碩士 === 長庚大學 === 天然藥物研究所 === 93 === The effects of soluble guanylate cyclase (sGC) activators, YC-1 [3-(5’-hydroxymethyl-2’-furyl)-1-benzyl indazole] and BAY 41-2272 3-(4-Amino-5-cyclopropylpyrimidine-2-yl)-1-(2-fluorobenzyl)-1H-pyrazolo[3,4-b]pyridine, on N-formylmethionyl-leucyl-phanylalanine (fMLP)-, complement fragment 5a (C5a)-, and platelet-activating-factor (PAF)-induced homotypic human neutrophil aggregation were investigated in the study. Three distinct phases of aggregation were observation after neutrophil activation by fMLP, C5a, and PAF, and these responses were attenuated by Ca2+-chelators but not by superoxide dismutase. YC-1 and BAY412272 not only directly promoted sGC activity and cGMP formation but also dramatically potentiated sodium nitroprusside (SNP)-induce sGC activity and cGMP formation in human neutrophil. In spite of this, YC-1 but not BAY 41-2272 inhibited these responses. Further studies suggested that the function of cGMP on homotypic human neutrophil aggregation was excluded because the synergistic increase in the amount of cGMP was inconsistent with its cellular responses.
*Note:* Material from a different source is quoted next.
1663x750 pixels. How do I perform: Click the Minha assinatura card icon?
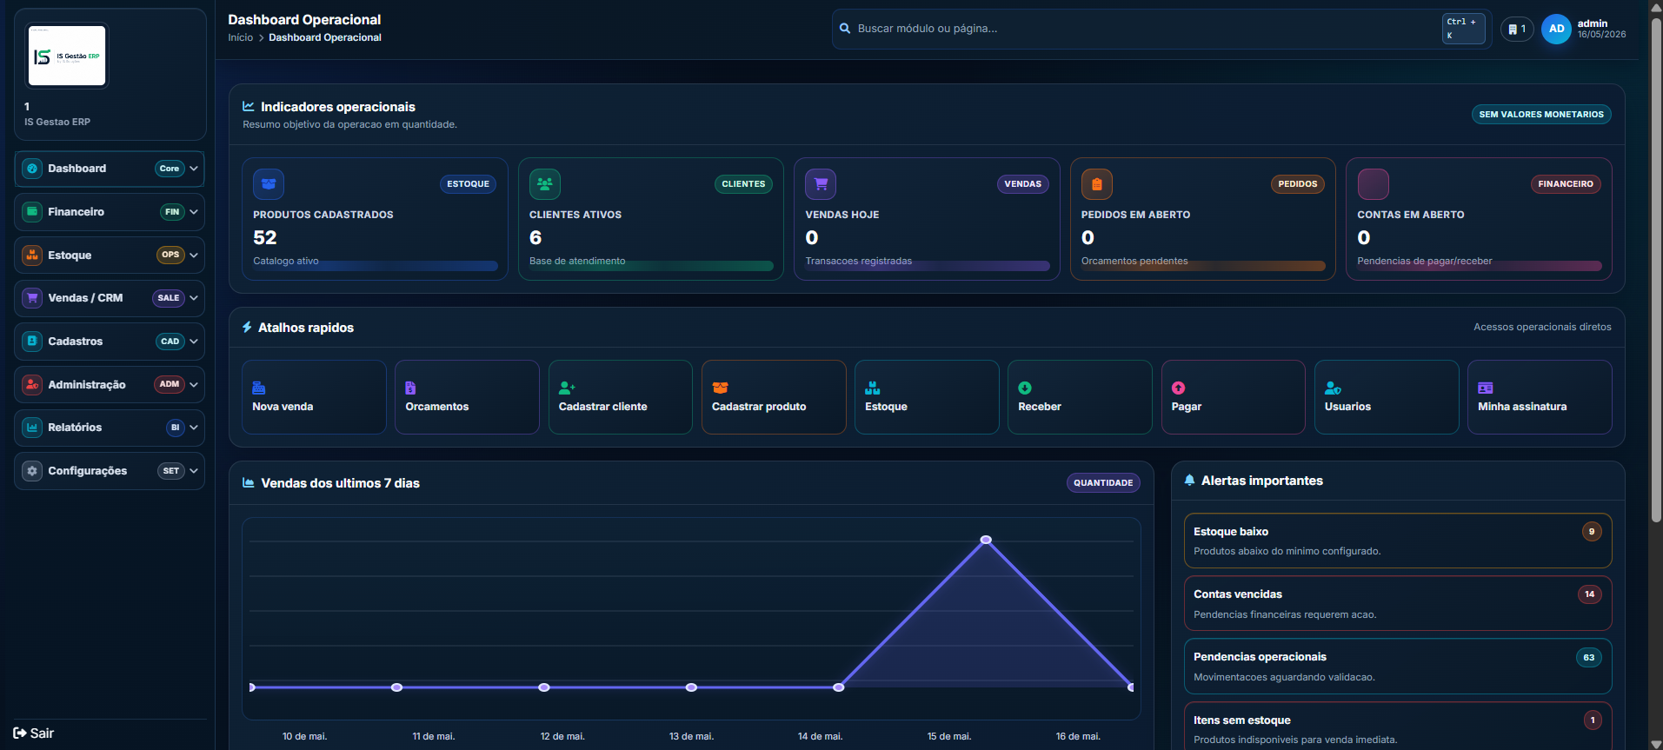[1486, 388]
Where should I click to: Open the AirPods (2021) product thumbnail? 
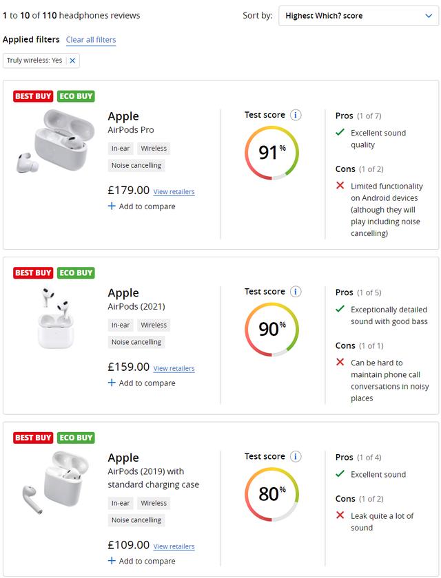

Additionally, phosphodiesterase (PDE) 4 inhibitors but not PDE3 inhibitor significantly inhibited fMLP-, C5a-, and PAF-induced aggregation. Interestingly, the inhibition of PDE4 inhibitors and YC-1 was reversed by adenosine deaminase. Moreover, PGE1, but not BAY-412272 even at the combination with SNP, could significantly inhibit neutrophil aggregation in the presence of ADA. PDE4 inhibitors and YC-1, but not PDE3, inhibitor increased the cAMP concentration, and ADA abolished these increase effects. Analysis of cAMP PDE function using human neutrophil cytosolic fractions confirmed that PDE4 inhibitor and YC-1, but not PDE3 inhibitor and BAY 41-2272 significantly reduced its activity. Additionally, monoclonal antibody to CD11b and CD18, but not CD11a and CD11c, markedly inhibited fMLP-, C5a-, and PAF-induced homotypic aggregation, suggesting CD11b/CD18 participates in these responses. In summary, these results indicate that cAMP, but not cGMP, plays an important role in the modulation of homotypic human neutrophil aggregation. The inhibition of YC-1 in homotypic human neutrophil aggregation can probably be attributed to the blockade of PDE4 activity, which potentiates the negative feedback function of endogenous adenosine.